The entries are to be returned exactly as written.

(Dataset excerpts begins)

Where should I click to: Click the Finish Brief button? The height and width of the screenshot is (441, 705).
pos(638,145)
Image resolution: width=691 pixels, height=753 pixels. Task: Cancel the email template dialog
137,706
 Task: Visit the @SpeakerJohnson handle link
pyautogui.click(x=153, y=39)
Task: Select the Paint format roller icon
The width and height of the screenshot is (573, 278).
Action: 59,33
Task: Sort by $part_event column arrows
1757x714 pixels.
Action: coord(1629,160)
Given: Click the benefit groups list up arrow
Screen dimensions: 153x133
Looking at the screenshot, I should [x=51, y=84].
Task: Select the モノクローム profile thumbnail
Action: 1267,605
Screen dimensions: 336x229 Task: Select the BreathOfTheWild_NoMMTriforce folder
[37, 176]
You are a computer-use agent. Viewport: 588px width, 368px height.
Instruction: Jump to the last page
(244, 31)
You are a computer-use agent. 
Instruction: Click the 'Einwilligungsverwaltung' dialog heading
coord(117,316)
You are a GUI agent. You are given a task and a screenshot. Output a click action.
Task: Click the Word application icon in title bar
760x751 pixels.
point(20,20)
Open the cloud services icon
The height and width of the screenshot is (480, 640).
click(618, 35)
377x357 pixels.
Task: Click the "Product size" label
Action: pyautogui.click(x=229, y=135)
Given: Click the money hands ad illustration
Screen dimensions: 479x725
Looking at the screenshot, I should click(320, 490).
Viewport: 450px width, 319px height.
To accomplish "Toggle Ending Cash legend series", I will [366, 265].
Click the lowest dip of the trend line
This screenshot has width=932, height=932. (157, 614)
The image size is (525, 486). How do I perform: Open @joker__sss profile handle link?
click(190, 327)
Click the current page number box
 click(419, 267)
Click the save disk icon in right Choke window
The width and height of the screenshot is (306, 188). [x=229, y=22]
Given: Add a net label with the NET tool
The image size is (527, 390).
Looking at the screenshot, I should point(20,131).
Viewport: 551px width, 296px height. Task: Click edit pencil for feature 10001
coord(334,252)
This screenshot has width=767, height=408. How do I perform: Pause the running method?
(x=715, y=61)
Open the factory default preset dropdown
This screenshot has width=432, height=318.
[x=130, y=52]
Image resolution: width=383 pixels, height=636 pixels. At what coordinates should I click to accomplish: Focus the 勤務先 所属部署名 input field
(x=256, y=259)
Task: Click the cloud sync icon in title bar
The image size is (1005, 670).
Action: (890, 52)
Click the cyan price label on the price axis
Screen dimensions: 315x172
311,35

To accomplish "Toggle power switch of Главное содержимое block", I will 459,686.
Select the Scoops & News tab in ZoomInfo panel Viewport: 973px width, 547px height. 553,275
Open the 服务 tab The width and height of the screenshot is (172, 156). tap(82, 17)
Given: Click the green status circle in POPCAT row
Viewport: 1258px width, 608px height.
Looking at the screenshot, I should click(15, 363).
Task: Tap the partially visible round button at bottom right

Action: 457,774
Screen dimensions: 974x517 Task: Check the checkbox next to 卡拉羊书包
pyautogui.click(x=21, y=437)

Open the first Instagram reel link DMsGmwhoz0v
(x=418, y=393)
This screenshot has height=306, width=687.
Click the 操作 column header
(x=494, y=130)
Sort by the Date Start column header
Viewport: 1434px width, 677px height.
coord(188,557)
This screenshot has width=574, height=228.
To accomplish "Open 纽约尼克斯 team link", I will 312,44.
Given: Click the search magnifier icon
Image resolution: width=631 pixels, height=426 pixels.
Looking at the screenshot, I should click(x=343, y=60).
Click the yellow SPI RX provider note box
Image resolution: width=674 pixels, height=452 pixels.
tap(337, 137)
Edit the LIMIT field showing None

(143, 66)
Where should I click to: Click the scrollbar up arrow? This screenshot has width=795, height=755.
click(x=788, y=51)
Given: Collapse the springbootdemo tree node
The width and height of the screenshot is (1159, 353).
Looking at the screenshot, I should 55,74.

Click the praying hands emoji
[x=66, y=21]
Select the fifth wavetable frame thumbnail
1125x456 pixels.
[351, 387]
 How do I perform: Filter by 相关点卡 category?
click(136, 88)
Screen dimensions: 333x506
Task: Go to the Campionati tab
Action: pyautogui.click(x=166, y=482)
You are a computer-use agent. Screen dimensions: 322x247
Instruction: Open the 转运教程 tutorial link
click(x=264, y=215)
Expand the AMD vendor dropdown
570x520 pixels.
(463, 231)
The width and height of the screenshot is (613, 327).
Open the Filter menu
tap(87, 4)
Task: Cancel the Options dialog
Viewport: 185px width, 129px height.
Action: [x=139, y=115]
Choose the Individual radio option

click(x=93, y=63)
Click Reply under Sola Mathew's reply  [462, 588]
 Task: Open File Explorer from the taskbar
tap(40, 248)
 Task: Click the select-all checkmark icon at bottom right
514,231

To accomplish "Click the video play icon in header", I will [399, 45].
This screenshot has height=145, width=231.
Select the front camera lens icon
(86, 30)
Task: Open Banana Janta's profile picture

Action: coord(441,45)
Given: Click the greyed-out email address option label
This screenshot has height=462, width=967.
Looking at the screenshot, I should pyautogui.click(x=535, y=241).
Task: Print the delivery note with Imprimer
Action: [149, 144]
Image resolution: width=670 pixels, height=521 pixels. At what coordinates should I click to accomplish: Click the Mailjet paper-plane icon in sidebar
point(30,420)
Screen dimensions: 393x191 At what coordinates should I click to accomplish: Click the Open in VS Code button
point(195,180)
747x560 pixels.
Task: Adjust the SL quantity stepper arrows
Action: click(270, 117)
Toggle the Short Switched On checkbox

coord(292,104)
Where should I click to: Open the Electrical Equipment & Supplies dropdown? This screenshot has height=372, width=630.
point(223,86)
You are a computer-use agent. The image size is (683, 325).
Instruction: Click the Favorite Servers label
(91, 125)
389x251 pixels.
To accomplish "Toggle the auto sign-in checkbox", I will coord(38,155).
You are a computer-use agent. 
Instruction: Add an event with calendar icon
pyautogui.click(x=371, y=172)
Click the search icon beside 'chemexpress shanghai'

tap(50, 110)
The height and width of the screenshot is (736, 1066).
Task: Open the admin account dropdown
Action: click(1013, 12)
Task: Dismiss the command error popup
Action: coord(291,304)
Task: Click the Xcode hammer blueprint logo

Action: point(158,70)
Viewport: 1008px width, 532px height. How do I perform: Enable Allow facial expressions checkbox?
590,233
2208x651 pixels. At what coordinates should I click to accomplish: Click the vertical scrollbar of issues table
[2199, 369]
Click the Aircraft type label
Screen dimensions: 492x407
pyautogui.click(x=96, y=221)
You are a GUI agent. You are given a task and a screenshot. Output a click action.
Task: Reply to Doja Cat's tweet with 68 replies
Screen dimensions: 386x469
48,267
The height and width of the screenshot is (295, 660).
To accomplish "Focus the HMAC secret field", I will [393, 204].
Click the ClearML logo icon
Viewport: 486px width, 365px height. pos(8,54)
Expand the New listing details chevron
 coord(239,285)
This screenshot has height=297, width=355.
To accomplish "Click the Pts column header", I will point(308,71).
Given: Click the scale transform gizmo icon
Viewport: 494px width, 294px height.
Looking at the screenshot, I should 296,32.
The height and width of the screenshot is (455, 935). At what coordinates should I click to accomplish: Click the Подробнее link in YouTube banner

(Dataset excerpts ends)

[Response box]
Where should I click to: Click the Finish Brief button? The height and width of the screenshot is (441, 705).
pos(638,145)
Image resolution: width=691 pixels, height=753 pixels. Task: Cancel the email template dialog
137,706
 Task: Visit the @SpeakerJohnson handle link
pyautogui.click(x=153, y=39)
Task: Select the Paint format roller icon
The width and height of the screenshot is (573, 278).
Action: 59,33
Task: Sort by $part_event column arrows
1757x714 pixels.
Action: coord(1629,160)
Given: Click the benefit groups list up arrow
Screen dimensions: 153x133
Looking at the screenshot, I should [x=51, y=84].
Task: Select the モノクローム profile thumbnail
Action: 1267,605
Screen dimensions: 336x229 Task: Select the BreathOfTheWild_NoMMTriforce folder
[37, 176]
You are a computer-use agent. Viewport: 588px width, 368px height.
Instruction: Jump to the last page
(244, 31)
You are a computer-use agent. 
Instruction: Click the 'Einwilligungsverwaltung' dialog heading
coord(117,316)
You are a GUI agent. You are given a task and a screenshot. Output a click action.
Task: Click the Word application icon in title bar
760x751 pixels.
point(20,20)
Open the cloud services icon
The height and width of the screenshot is (480, 640).
click(618, 35)
377x357 pixels.
Task: Click the "Product size" label
Action: pyautogui.click(x=229, y=135)
Given: Click the money hands ad illustration
Screen dimensions: 479x725
Looking at the screenshot, I should click(320, 490).
Viewport: 450px width, 319px height.
To accomplish "Toggle Ending Cash legend series", I will [366, 265].
Click the lowest dip of the trend line
This screenshot has width=932, height=932. (157, 614)
The image size is (525, 486). How do I perform: Open @joker__sss profile handle link?
click(190, 327)
Click the current page number box
 click(419, 267)
Click the save disk icon in right Choke window
The width and height of the screenshot is (306, 188). [x=229, y=22]
Given: Add a net label with the NET tool
The image size is (527, 390).
Looking at the screenshot, I should point(20,131).
Viewport: 551px width, 296px height. Task: Click edit pencil for feature 10001
coord(334,252)
This screenshot has width=767, height=408. How do I perform: Pause the running method?
(x=715, y=61)
Open the factory default preset dropdown
This screenshot has width=432, height=318.
[x=130, y=52]
Image resolution: width=383 pixels, height=636 pixels. At what coordinates should I click to accomplish: Focus the 勤務先 所属部署名 input field
(x=256, y=259)
Task: Click the cloud sync icon in title bar
The image size is (1005, 670).
Action: (890, 52)
Click the cyan price label on the price axis
Screen dimensions: 315x172
311,35

To accomplish "Toggle power switch of Главное содержимое block", I will 459,686.
Select the Scoops & News tab in ZoomInfo panel Viewport: 973px width, 547px height. 553,275
Open the 服务 tab The width and height of the screenshot is (172, 156). tap(82, 17)
Given: Click the green status circle in POPCAT row
Viewport: 1258px width, 608px height.
Looking at the screenshot, I should click(15, 363).
Task: Tap the partially visible round button at bottom right

Action: 457,774
Screen dimensions: 974x517 Task: Check the checkbox next to 卡拉羊书包
pyautogui.click(x=21, y=437)

Open the first Instagram reel link DMsGmwhoz0v
(x=418, y=393)
This screenshot has height=306, width=687.
Click the 操作 column header
(x=494, y=130)
Sort by the Date Start column header
Viewport: 1434px width, 677px height.
coord(188,557)
This screenshot has width=574, height=228.
To accomplish "Open 纽约尼克斯 team link", I will 312,44.
Given: Click the search magnifier icon
Image resolution: width=631 pixels, height=426 pixels.
Looking at the screenshot, I should click(x=343, y=60).
Click the yellow SPI RX provider note box
Image resolution: width=674 pixels, height=452 pixels.
tap(337, 137)
Edit the LIMIT field showing None

(143, 66)
Where should I click to: Click the scrollbar up arrow? This screenshot has width=795, height=755.
click(x=788, y=51)
Given: Collapse the springbootdemo tree node
The width and height of the screenshot is (1159, 353).
Looking at the screenshot, I should 55,74.

Click the praying hands emoji
[x=66, y=21]
Select the fifth wavetable frame thumbnail
1125x456 pixels.
[351, 387]
 How do I perform: Filter by 相关点卡 category?
click(136, 88)
Screen dimensions: 333x506
Task: Go to the Campionati tab
Action: pyautogui.click(x=166, y=482)
You are a computer-use agent. Screen dimensions: 322x247
Instruction: Open the 转运教程 tutorial link
click(x=264, y=215)
Expand the AMD vendor dropdown
570x520 pixels.
(463, 231)
The width and height of the screenshot is (613, 327).
Open the Filter menu
tap(87, 4)
Task: Cancel the Options dialog
Viewport: 185px width, 129px height.
Action: [x=139, y=115]
Choose the Individual radio option

click(x=93, y=63)
Click Reply under Sola Mathew's reply  [462, 588]
 Task: Open File Explorer from the taskbar
tap(40, 248)
 Task: Click the select-all checkmark icon at bottom right
514,231

To accomplish "Click the video play icon in header", I will [399, 45].
This screenshot has height=145, width=231.
Select the front camera lens icon
(86, 30)
Task: Open Banana Janta's profile picture

Action: coord(441,45)
Given: Click the greyed-out email address option label
This screenshot has height=462, width=967.
Looking at the screenshot, I should pyautogui.click(x=535, y=241).
Task: Print the delivery note with Imprimer
Action: [149, 144]
Image resolution: width=670 pixels, height=521 pixels. At what coordinates should I click to accomplish: Click the Mailjet paper-plane icon in sidebar
point(30,420)
Screen dimensions: 393x191 At what coordinates should I click to accomplish: Click the Open in VS Code button
point(195,180)
747x560 pixels.
Task: Adjust the SL quantity stepper arrows
Action: click(270, 117)
Toggle the Short Switched On checkbox

coord(292,104)
Where should I click to: Open the Electrical Equipment & Supplies dropdown? This screenshot has height=372, width=630.
point(223,86)
You are a computer-use agent. The image size is (683, 325).
Instruction: Click the Favorite Servers label
(91, 125)
389x251 pixels.
To accomplish "Toggle the auto sign-in checkbox", I will coord(38,155).
You are a computer-use agent. 
Instruction: Add an event with calendar icon
pyautogui.click(x=371, y=172)
Click the search icon beside 'chemexpress shanghai'

tap(50, 110)
The height and width of the screenshot is (736, 1066).
Task: Open the admin account dropdown
Action: click(1013, 12)
Task: Dismiss the command error popup
Action: coord(291,304)
Task: Click the Xcode hammer blueprint logo

Action: point(158,70)
Viewport: 1008px width, 532px height. How do I perform: Enable Allow facial expressions checkbox?
590,233
2208x651 pixels. At what coordinates should I click to accomplish: Click the vertical scrollbar of issues table
[2199, 369]
Click the Aircraft type label
Screen dimensions: 492x407
pyautogui.click(x=96, y=221)
You are a GUI agent. You are given a task and a screenshot. Output a click action.
Task: Reply to Doja Cat's tweet with 68 replies
Screen dimensions: 386x469
48,267
The height and width of the screenshot is (295, 660).
To accomplish "Focus the HMAC secret field", I will [393, 204].
Click the ClearML logo icon
Viewport: 486px width, 365px height. pos(8,54)
Expand the New listing details chevron
 coord(239,285)
This screenshot has height=297, width=355.
To accomplish "Click the Pts column header", I will point(308,71).
Given: Click the scale transform gizmo icon
Viewport: 494px width, 294px height.
Looking at the screenshot, I should 296,32.
The height and width of the screenshot is (455, 935). At what coordinates should I click to accomplish: Click the Подробнее link in YouTube banner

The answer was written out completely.